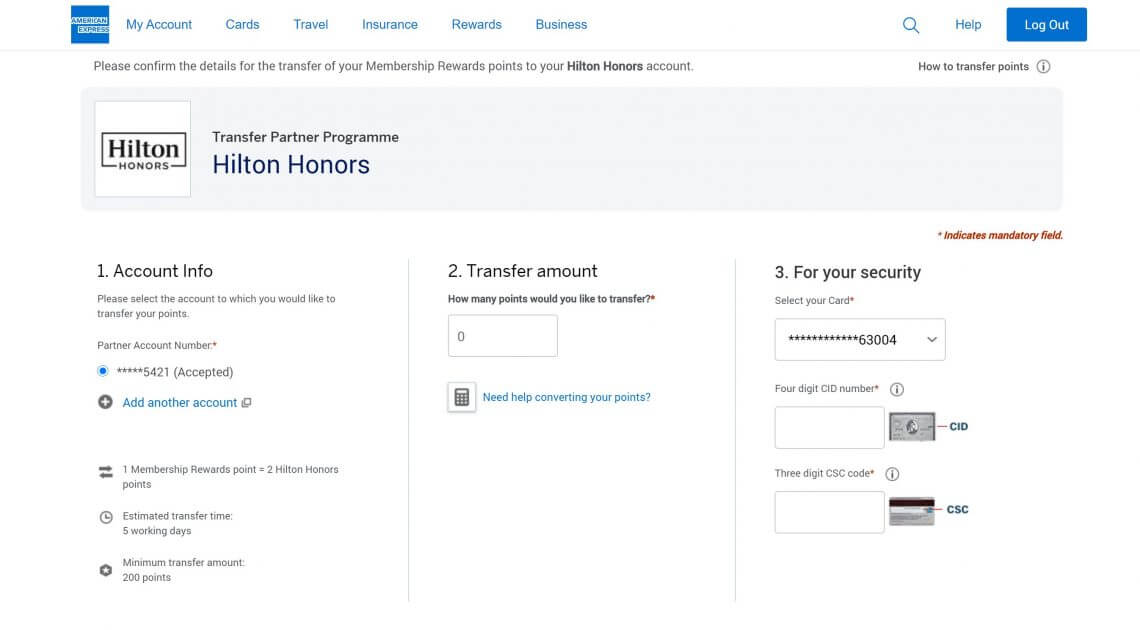Click the plus icon beside Add another account

pos(105,402)
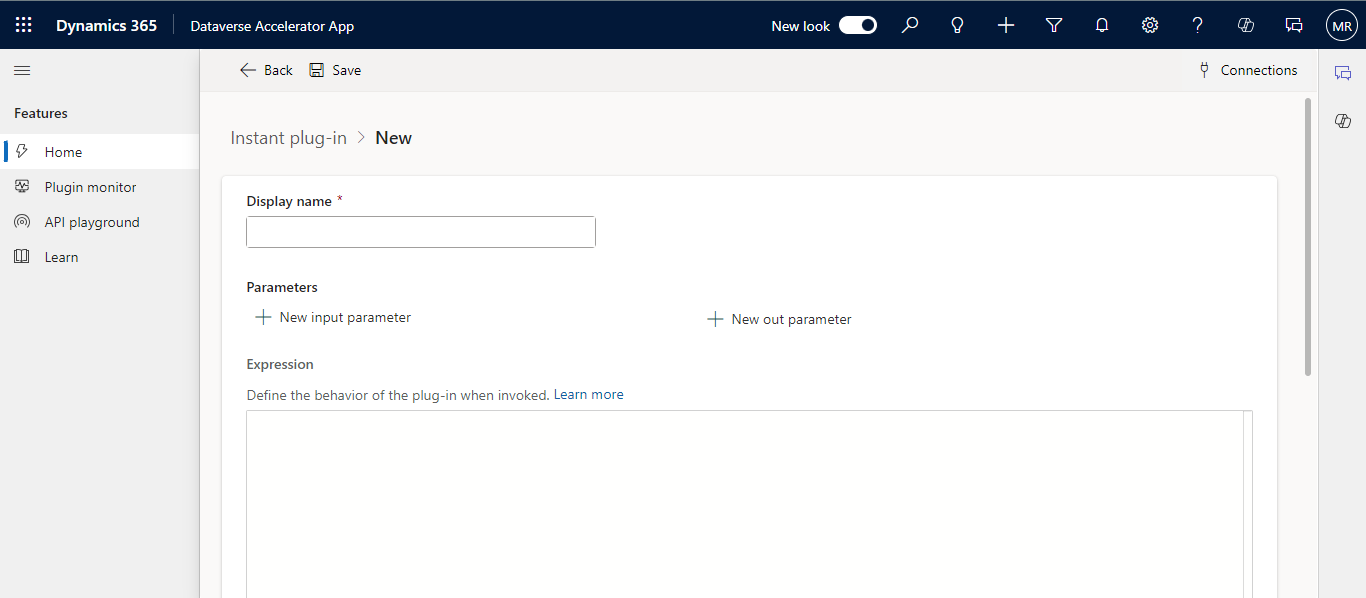
Task: Open the Learn section
Action: (x=61, y=256)
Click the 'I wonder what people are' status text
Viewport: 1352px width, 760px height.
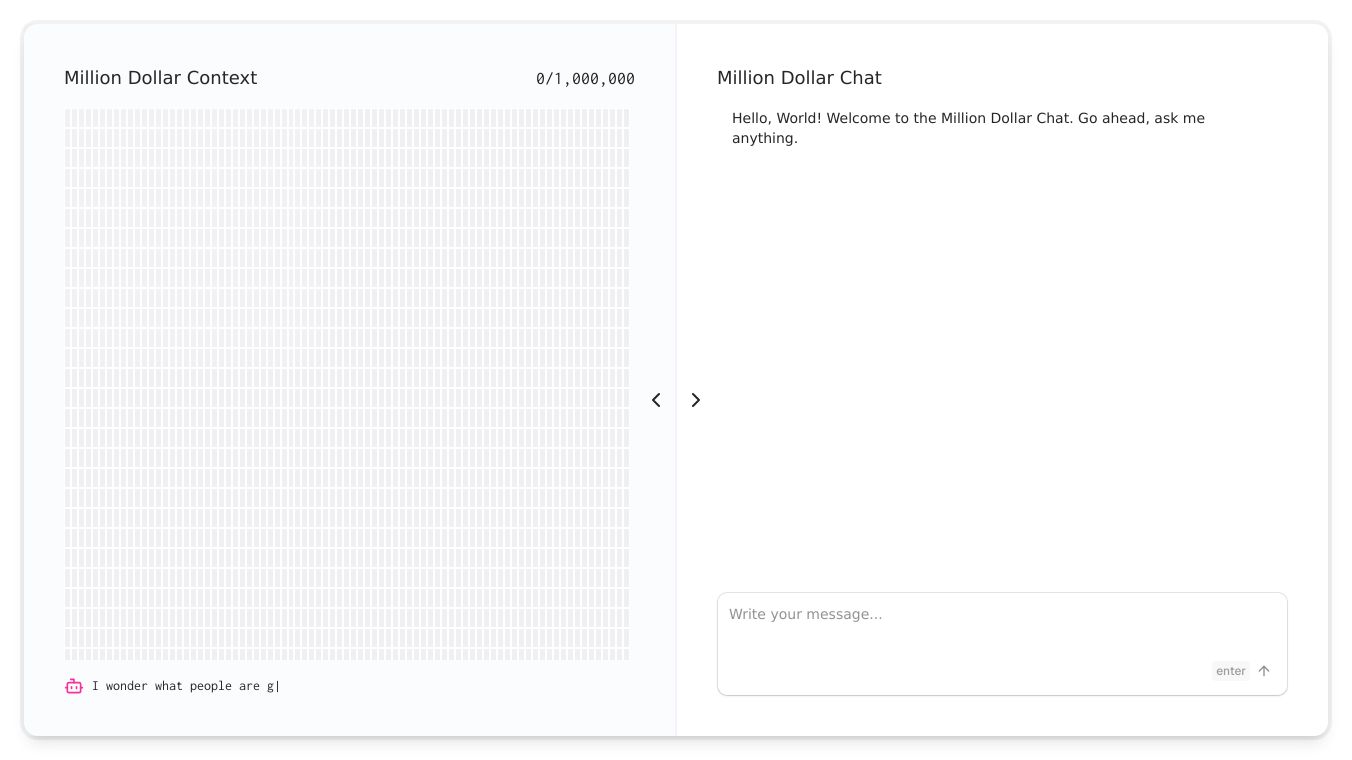186,686
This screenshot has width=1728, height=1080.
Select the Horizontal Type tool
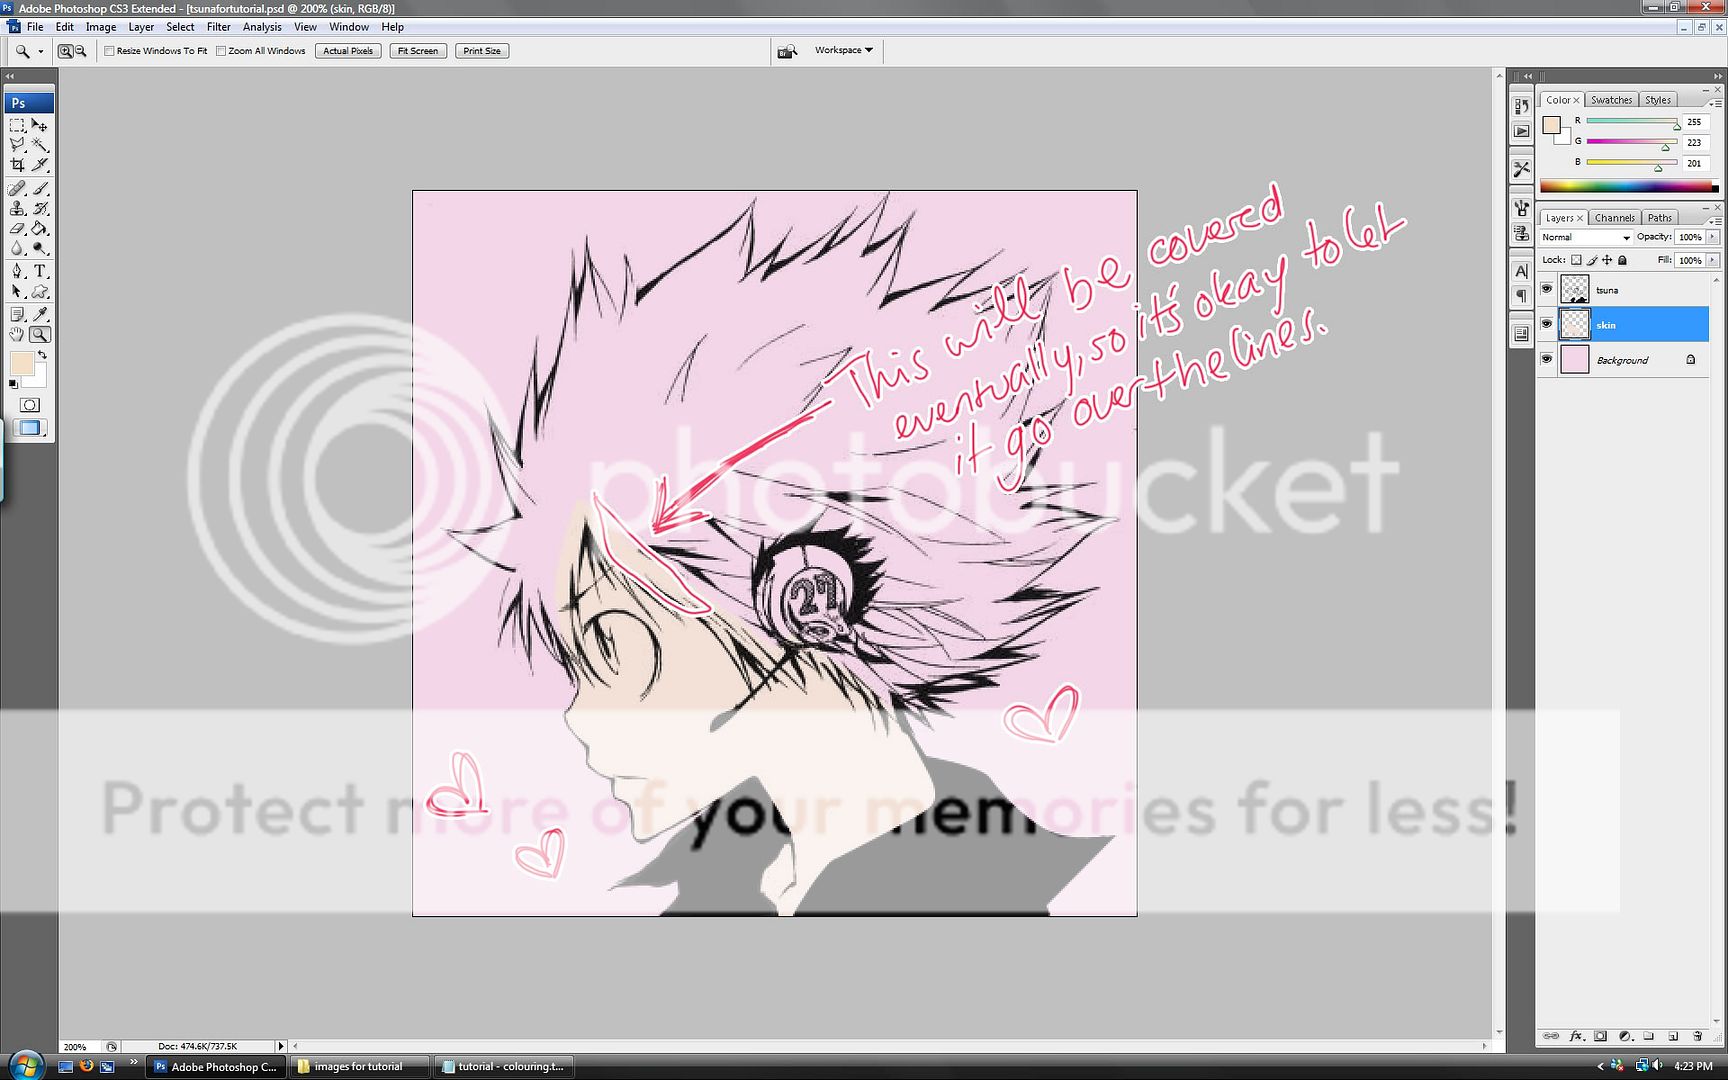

────────────────

Please transcribe, word for word, every line from the one containing "Viewport: 1352px width, 760px height." through the last line of the records, both included, and leave the pictures out.

- **Final answer**
Viewport: 1352px width, 760px height.
186,686
This screenshot has width=1728, height=1080.
Select the Horizontal Type tool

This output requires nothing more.